- Kurzaufgabe 1 -
Aktualisiere einen Abschnitt des Dokuments, indem du „Wartefrist“ durch „Sperrfrist“ ersetzt, und gib ihn wieder. Beginne bei den Worten „Entscheidungsstichwort (Thema)“ und höre nach „Verfahren anhängig ist.“ auf.
- Kurzaufgabe 2 -
Welche Stichwörter führt das Dokument unter „Entscheidungsstichwort (Thema)“ auf? Nenne alle.

- Dokument -
..............................

Entscheidungsstichwort (Thema)
Wartefrist. Verzögerungsrüge. Besondere Sachurteilsvoraussetzung
Leitsatz (redaktionell)
1. Die Einhaltung der Wartefrist von sechs Monaten nach Erhebung der Verzögerungsrüge stellt eine besondere Sachurteilsvoraussetzung der Entschädigungsklage dar, die in jeder Lage des Verfahrens von Amts wegen zu prüfen ist, weswegen eine vor Fristablauf erhobene Klage nach Ablauf der Frist nicht zulässig ist.
2. Eine Verzögerungsrüge muss bei dem Gericht erhoben werden, bei dem das (als unangemessen lang empfundene) Verfahren anhängig ist.
3. Verzögerungsrügen sind unbeachtlich, wenn bei deren Eingang noch kein Anhalt für eine Besorgnis der Verzögerung des Verfahrens gegeben war.

..............................

- Datensätze zu Oberflächenelementen -
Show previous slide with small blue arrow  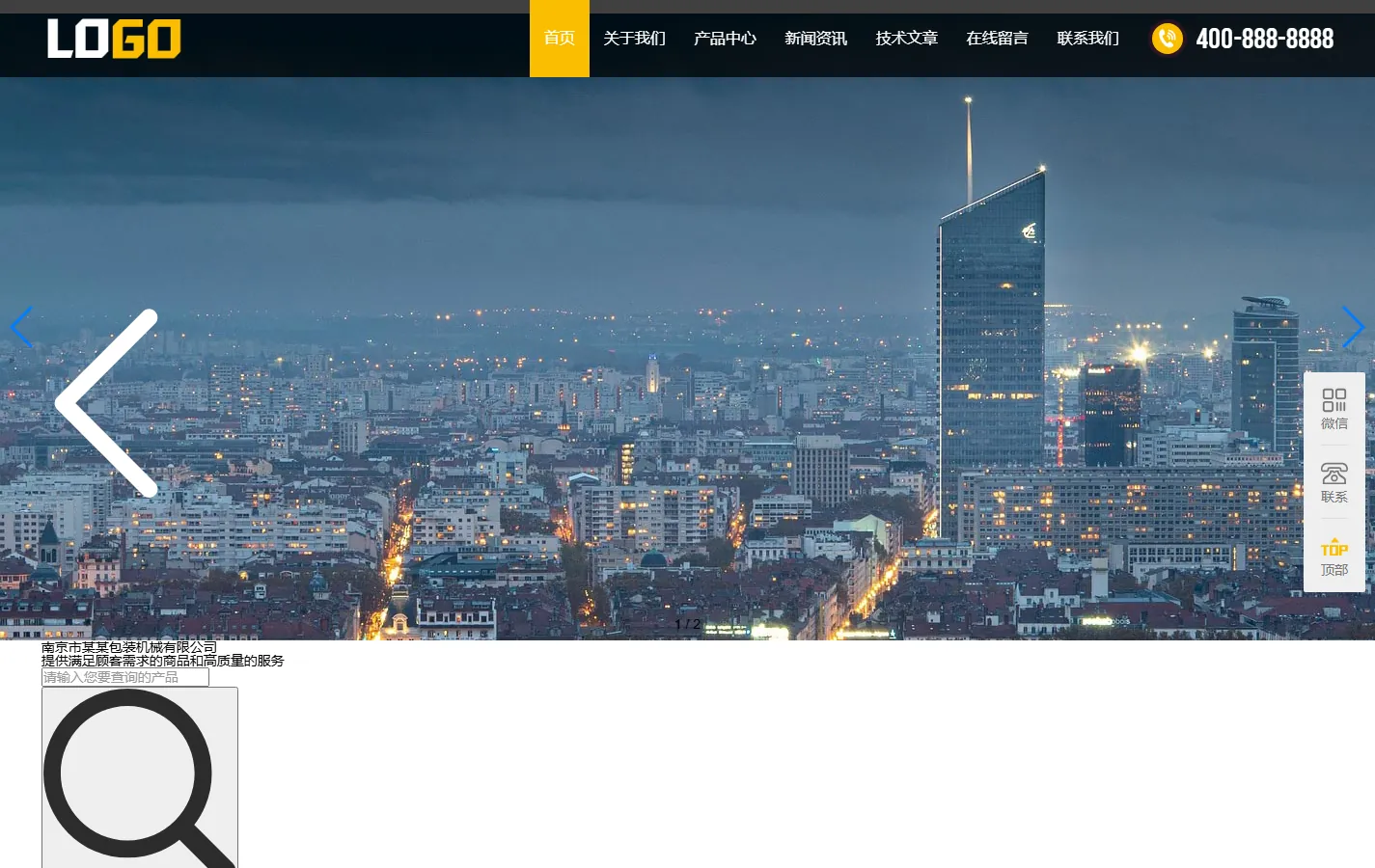click(21, 328)
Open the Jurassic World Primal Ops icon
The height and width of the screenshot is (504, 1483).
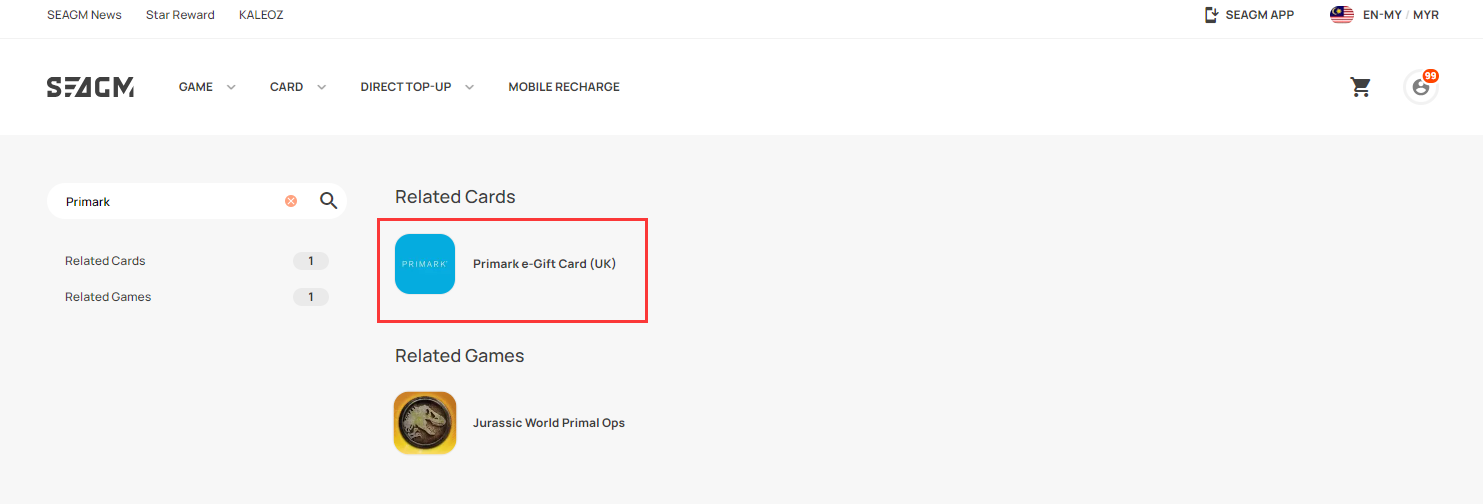coord(425,423)
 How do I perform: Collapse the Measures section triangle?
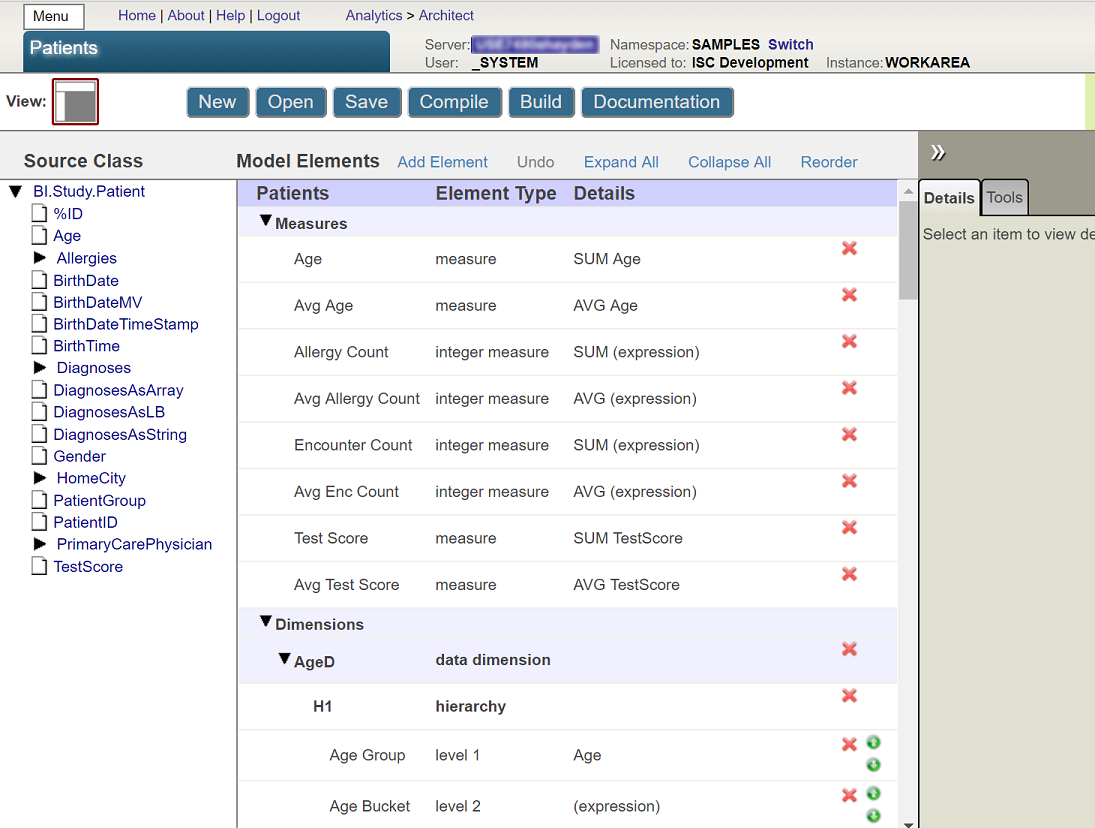(x=265, y=221)
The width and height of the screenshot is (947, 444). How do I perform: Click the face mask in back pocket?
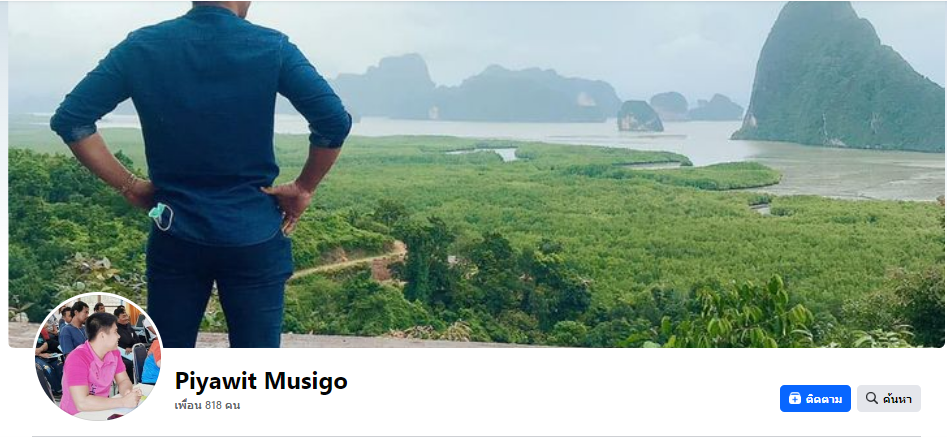[161, 217]
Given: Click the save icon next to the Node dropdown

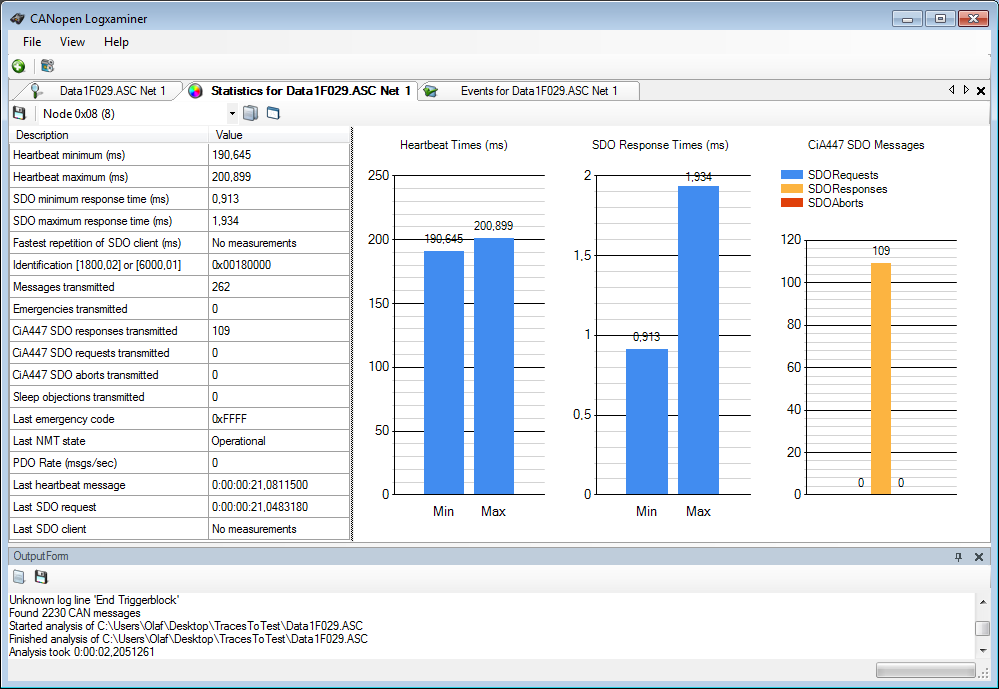Looking at the screenshot, I should pyautogui.click(x=18, y=113).
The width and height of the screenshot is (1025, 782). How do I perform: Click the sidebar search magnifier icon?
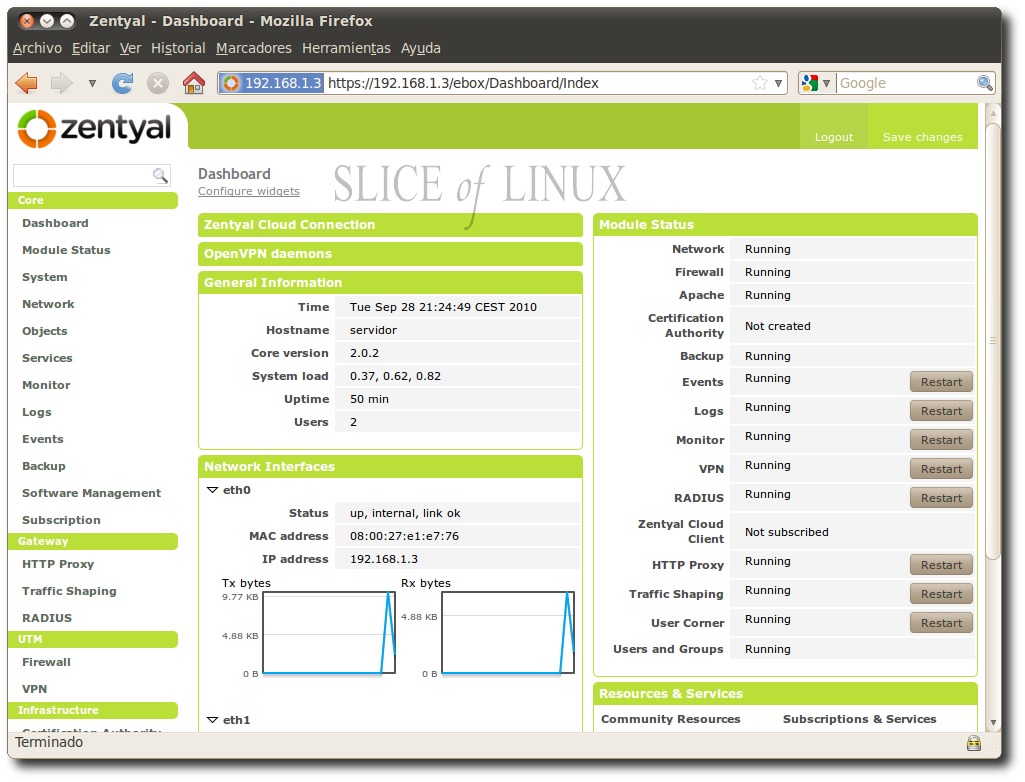click(x=160, y=175)
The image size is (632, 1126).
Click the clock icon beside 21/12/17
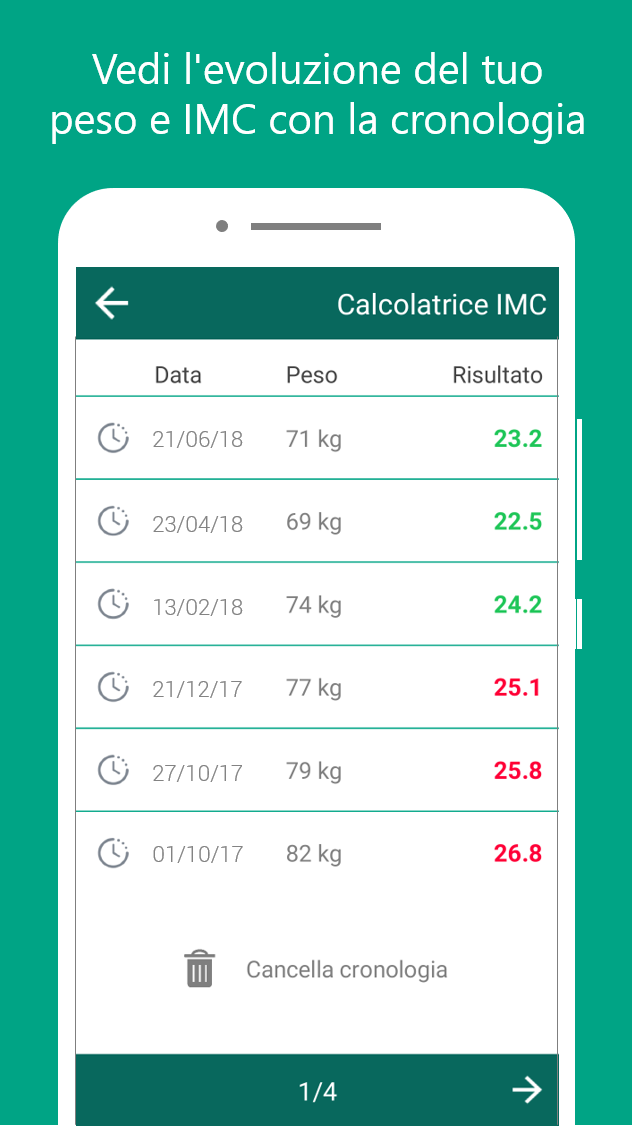(x=113, y=687)
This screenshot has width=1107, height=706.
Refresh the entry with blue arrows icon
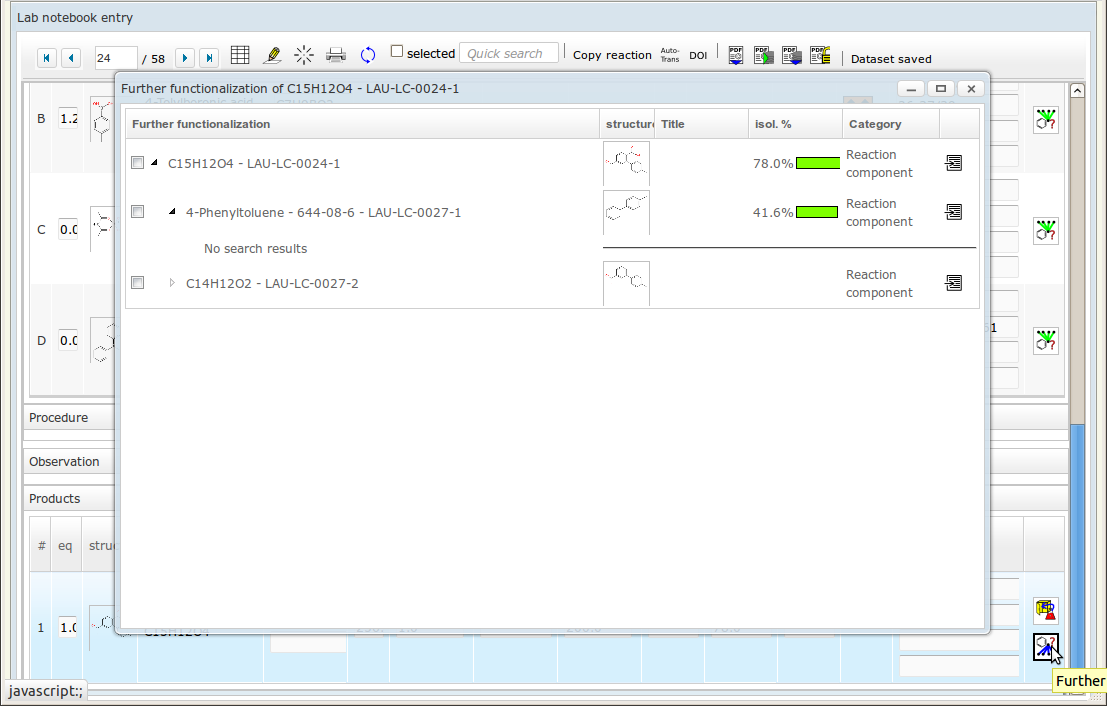(x=368, y=55)
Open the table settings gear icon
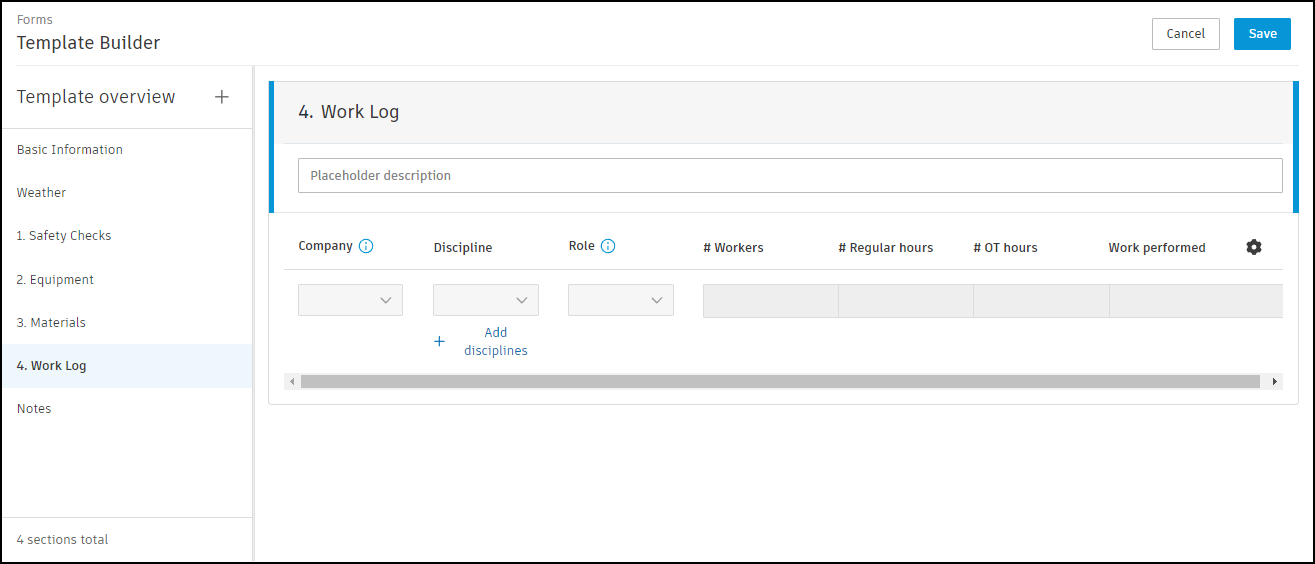The image size is (1315, 564). (x=1254, y=247)
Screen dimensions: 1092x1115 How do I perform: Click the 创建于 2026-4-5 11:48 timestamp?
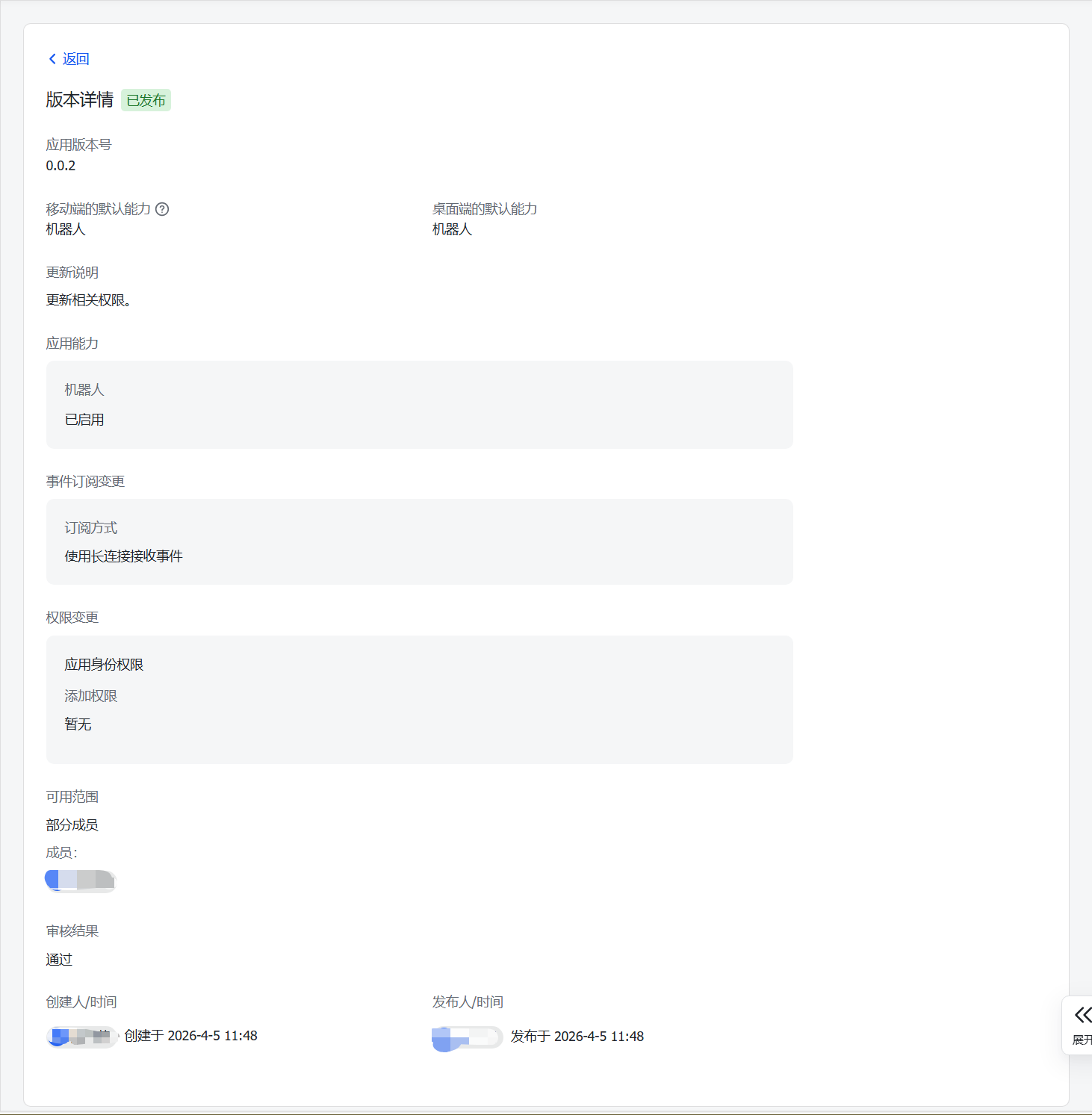pyautogui.click(x=190, y=1036)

..............................

- Lösung 1 -
Entscheidungsstichwort (Thema)
Sperrfrist. Verzögerungsrüge. Besondere Sachurteilsvoraussetzung
Leitsatz (redaktionell)
1. Die Einhaltung der Sperrfrist von sechs Monaten nach Erhebung der Verzögerungsrüge stellt eine besondere Sachurteilsvoraussetzung der Entschädigungsklage dar, die in jeder Lage des Verfahrens von Amts wegen zu prüfen ist, weswegen eine vor Fristablauf erhobene Klage nach Ablauf der Frist nicht zulässig ist.
2. Eine Verzögerungsrüge muss bei dem Gericht erhoben werden, bei dem das (als unangemessen lang empfundene) Verfahren anhängig ist.

- Lösung 2 -
Wartefrist; Verzögerungsrüge; Besondere Sachurteilsvoraussetzung